Thanks for the suggestions! I really appreciate it. Unfortunately, it's tough explaining things to my mother. She believes she's always right... every time. She's rather narcissistic and seems to always find every opportunity to make me feel bad and guilty. I'll try again tonight during dinner... explaining to her (and dad) that it doesn't make much sense to pick up graphic design work when I'm in much more need of journalistic experience. I hope telling them this would work: "If I don't get more journalism experience on my resume, how am I ever going to land a job in the field? You want me to get a job, do you?" I sure hope it helps because I don't need someone to be so stubborn and negative as I already have a lot on my plate as is.





> As for the museum, do you know anyone else who is qualified for the position they're asking for? If so, you could try explaining to that person that you feel like you've taken on too much and you're being overworked, and start by asking them if they'd like to help you out. Once they've offered to help you, you could explain (very nicely of course, so they'll be more likely to listen to you LOL) that you're having a hard time and you really don't want to do it. Maybe then they will step in and take over for you.



I'm not exactly understanding this LOL! So when you have time to clarify, that'd be awesome. I'll just take a shot at what I think you meant. I personally do not know anyone at the museum. I've only met the facility's operating manager. Her assistant (which I won't meet IRL until Tuesday) also said that they do not have anyone at the museum that knows web and graphic design. As far as friends and acquaintances go, I do know a few people who know web and graphic design, but they're already holding down a full-time job and other things they're better off sticking to than working for free.

On my resume (as well as in my email to them weeks ago), I did link them to my writing portfolio. I am going to assume they read through the articles I posted (I hope they did, at least). I'm definitely willing to show them that I am capable of writing a good article, especially when it involves historical background of a city. At this point, I'm not sure if they wanted me to write articles AND do design work... or just design work. I guess I'll find out Tuesday. I suppose it can't hurt to go and talk things out with the manager. After all, it's good communication practice for me *shrug*

I'll just see if I can show the staff that I can write, like you said. As much as I feel so ugh about this, I don't want to totally drop everything (as tempting as it is). I'd rather deal with it head on *sigh* And see where it goes...

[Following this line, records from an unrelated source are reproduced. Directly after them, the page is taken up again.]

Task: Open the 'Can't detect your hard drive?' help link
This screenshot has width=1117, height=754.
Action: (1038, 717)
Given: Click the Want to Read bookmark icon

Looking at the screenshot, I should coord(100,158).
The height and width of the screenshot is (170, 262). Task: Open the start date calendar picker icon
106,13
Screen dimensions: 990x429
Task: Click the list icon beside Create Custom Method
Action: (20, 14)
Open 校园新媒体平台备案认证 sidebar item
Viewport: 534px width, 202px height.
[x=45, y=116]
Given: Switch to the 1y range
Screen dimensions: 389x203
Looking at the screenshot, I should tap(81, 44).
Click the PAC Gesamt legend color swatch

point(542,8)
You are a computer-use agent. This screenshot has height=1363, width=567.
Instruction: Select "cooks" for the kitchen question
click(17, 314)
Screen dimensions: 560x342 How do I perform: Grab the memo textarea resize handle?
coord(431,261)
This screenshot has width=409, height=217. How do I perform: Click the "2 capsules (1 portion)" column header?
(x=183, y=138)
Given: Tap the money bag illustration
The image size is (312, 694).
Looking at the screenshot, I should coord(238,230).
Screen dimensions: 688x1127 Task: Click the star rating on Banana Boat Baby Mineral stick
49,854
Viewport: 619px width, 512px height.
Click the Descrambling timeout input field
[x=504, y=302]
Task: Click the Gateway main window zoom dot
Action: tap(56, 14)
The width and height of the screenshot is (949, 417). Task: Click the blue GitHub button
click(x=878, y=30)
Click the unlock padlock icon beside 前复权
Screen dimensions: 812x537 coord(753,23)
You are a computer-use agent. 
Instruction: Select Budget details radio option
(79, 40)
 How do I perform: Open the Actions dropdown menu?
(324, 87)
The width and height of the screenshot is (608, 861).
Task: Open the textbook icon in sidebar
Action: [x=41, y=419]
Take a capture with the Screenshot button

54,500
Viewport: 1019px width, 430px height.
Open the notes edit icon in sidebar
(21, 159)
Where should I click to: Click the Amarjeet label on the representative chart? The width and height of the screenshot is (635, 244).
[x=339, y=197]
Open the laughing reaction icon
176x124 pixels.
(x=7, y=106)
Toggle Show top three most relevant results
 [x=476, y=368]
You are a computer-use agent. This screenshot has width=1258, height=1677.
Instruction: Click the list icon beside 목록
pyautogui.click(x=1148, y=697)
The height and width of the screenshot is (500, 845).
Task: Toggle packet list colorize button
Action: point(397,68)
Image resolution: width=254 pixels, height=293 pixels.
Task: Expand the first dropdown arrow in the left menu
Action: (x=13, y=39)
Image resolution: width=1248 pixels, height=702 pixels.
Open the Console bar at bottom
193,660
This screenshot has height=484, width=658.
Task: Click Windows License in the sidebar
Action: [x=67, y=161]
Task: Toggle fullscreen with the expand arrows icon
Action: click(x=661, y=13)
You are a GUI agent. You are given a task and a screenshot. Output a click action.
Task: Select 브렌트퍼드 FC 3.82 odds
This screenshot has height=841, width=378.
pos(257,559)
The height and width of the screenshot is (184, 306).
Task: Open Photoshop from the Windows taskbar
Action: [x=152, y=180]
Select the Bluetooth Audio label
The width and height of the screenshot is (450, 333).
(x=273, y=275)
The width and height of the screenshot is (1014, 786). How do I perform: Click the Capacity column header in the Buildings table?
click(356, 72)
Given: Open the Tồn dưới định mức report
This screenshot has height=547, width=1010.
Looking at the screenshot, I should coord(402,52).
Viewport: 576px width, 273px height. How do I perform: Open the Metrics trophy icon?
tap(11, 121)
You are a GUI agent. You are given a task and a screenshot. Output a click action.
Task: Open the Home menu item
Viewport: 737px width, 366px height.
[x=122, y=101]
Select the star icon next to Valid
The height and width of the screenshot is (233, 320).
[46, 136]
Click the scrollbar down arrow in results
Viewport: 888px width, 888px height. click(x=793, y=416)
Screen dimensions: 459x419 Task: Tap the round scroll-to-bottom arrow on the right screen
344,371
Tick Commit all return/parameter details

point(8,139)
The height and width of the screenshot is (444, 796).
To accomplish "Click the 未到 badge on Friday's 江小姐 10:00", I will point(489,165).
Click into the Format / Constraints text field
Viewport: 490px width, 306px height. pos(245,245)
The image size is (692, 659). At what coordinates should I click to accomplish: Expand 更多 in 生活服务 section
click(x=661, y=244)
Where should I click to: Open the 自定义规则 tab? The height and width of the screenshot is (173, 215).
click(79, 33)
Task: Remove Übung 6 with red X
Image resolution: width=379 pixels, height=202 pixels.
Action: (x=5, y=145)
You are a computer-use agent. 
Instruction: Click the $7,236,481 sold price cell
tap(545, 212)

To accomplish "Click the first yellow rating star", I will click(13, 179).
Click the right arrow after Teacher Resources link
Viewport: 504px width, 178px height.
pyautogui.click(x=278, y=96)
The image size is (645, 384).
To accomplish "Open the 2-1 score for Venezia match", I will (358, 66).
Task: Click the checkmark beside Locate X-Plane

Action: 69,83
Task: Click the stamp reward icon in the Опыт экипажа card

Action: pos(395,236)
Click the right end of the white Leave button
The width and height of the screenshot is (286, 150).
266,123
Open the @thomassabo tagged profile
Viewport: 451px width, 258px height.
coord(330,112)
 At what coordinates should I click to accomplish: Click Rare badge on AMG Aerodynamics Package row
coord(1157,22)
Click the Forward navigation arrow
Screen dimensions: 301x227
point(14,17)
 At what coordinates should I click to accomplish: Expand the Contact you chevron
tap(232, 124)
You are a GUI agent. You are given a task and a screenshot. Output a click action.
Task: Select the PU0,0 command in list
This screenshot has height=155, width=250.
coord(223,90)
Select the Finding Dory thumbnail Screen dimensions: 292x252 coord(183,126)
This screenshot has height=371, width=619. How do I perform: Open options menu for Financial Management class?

Thanks a lot, Keddy! And no worries, your advice was wonderful. I'll definitely take some into consideration.

Uh oh... you worked in PR?  :Tongue:  Us journalists love you guys  :Tongue:

----------


## Keddy

> I'm not exactly understanding this LOL! So when you have time to clarify, that'd be awesome. I'll just take a shot at what I think you meant. I personally do not know anyone at the museum. I've only met the facility's operating manager. Her assistant (which I won't meet IRL until Tuesday) also said that they do not have anyone at the museum that knows web and graphic design. As far as friends and acquaintances go, I do know a few people who know web and graphic design, but they're already holding down a full-time job and other things they're better off sticking to than working for free.



Hi GrumpyCat, sorry for not clarifying. I meant if you have friends, classmates from college, or previous coworkers who are experienced in graphic design you could ask for their help. Or people who work at the museum who are qualified for that position.
Got it?  :;):

----------


## Keddy

> Thanks a lot, Keddy! And no worries, your advice was wonderful. I'll definitely take some into consideration.
> 
> Uh oh... you worked in PR?  Us journalists love you guys



Awh, thanks  ::): 
Glad I could be of service! LOL
And yes, I was the PR director at my last job. I also have social anxiety so it was really horrible.

----------


## SmileyFace

> Hi GrumpyCat, sorry for not clarifying. I meant if you have friends, classmates from college, or previous coworkers who are experienced in graphic design you could ask for their help. Or people who work at the museum who are qualified for that position.
> Got it?



Oh ok, I figured that's what you meant haha. But ya... as previously stated, I know people who'd definitely be qualified, but they already have things going on on their end as far as work goes. The manager said nobody else at the museum is qualified for the position as well, assuming what she said was true.

But ya... I'm just gonna go forth with the meeting Tuesday and make my boundaries clear and stick to them so I do not get taken advantage of. I'd rather deal with this head on than run away -- good practice for my SA and GAD.

Again, thank you so much for your input and advice, Keddy. Fortunately, I'm not as stressed out about this today... but I am a bit anxious still over as to how things will go if I do end up agreeing to still work there. Thing is, having web and graphic design skills is a good thing in journalism, but I just simply fear that if I have more of that on my resume, an employer will just prefer to put me in a design position rather than a writing position I applied for in the real world *shrug* I'm sure they won't do that though... but I still fear it.





> Awh, thanks 
> Glad I could be of service! LOL
> And yes, I was the PR director at my last job. I also have social anxiety so it was really horrible.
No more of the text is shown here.